Sheriff Adrian Garcia Says “Yes” to Donation
Public servants dedicate themselves to serve their community and protect the lives of others. Harris County Sheriff Adrian Garcia took that commitment a step further today by announcing that the Harris County Sheriff’s Office (HCSO) – an entity of more than 4,000 employees – will formally become an advocate for saving lives through organ and tissue donation. Sheriff Garcia made the announcement today during a press conference hosted by LifeGift, the local not-for-profit agency that recovers organs and tissues for lifesaving and life-enhancing transplants. The Harris County Sheriff’s Office makes this commitment as the donation community recognizes the dire need for transplantable organs and tissue among multicultural populations as noted during National Minority Donor Awareness Day, which occurred on Aug. 1.

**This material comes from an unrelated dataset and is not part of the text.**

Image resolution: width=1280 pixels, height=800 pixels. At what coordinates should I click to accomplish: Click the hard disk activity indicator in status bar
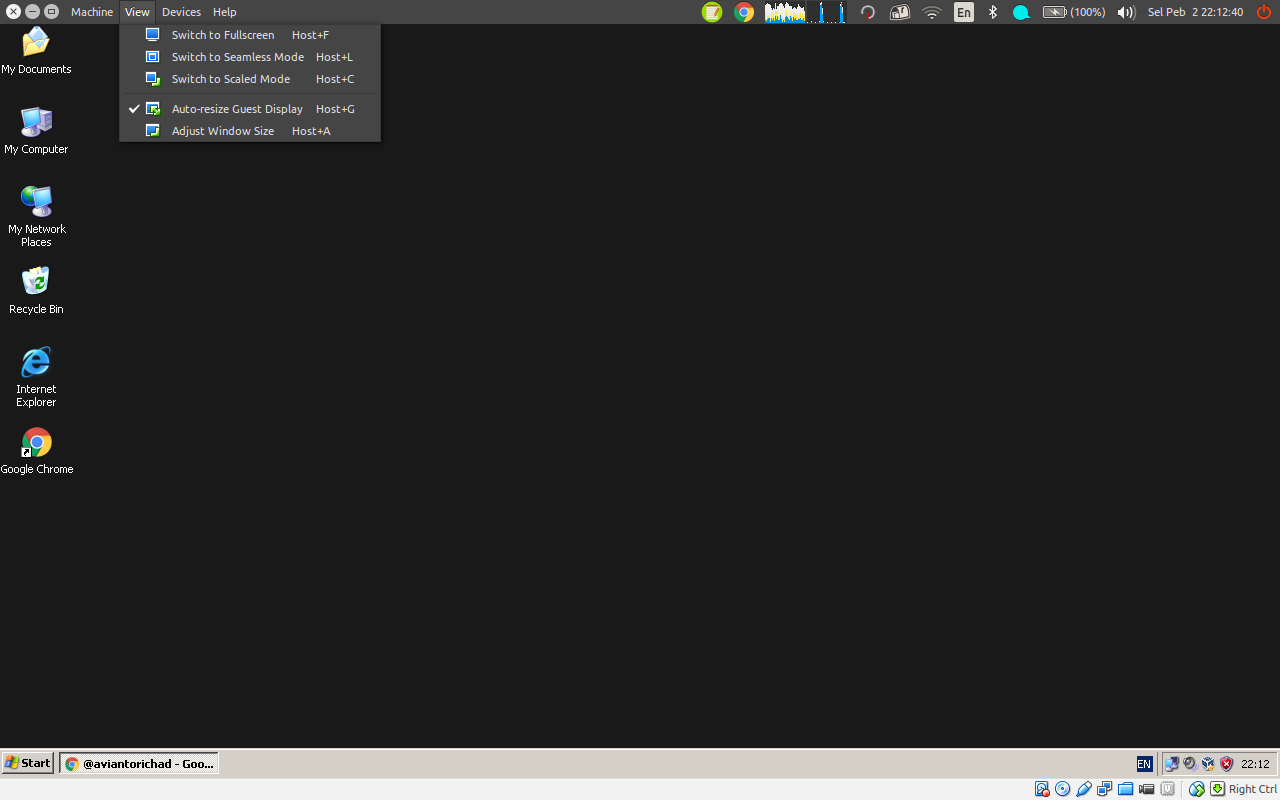tap(1041, 789)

The Harris County Sheriff’s Office is the first law enforcement entity to become a Workplace Partner with LifeGift. Spearheaded by the United States Department of Health and Human Services, the Workplace Partnership for Life initiative is designed to increase donor awareness among Fortune 500 companies, hospitals and other entities. As a Workplace Partner, the HCSO will provide educational resources to its staff and encourage organ and tissue donation.
“In law enforcement we see people lose their life far too often, so partnering with LifeGift to help save lives just made sense,” said Sheriff Garcia. “One of our very own – Detention Officer Sgt. Vickie Bratcher – received a second chance with a kidney transplant. She knows firsthand what a life-saving gift organ donation is. It’s not only enhanced her quality of life, but the quality of the time she spends with her family, friends, and her HCSO family.”
Nationally, there are more than 110,000 men, women and children waiting for a lifesaving transplant. In Texas, alone there are almost 11,000 people.
“LifeGift applauds the Harris County Sheriff’s Department for joining us in an effort to save lives through organ and tissue donation,” said Sam Holtzman, president and CEO for LifeGift. “The Sheriff’s support is fitting in an organization that knows all too well about making sacrifices for the well-being of others.”
While the Glenda P. Dawson Donate Life – Texas Registry is gaining momentum and numbers have improved dramatically, less than 10 percent of Texans over the age of 18 are registered. Registering to become an organ, eye and tissue donor is simple. It’s free and it takes less than five minutes. There are three easy ways to register:
– Electronically via www.donatelifetexas.org.
– In person at the Department of Public Safety Office (DPS) or the DPS website.
– Online with the Department of Motor Vehicles (DMV) when renewing vehicle registration.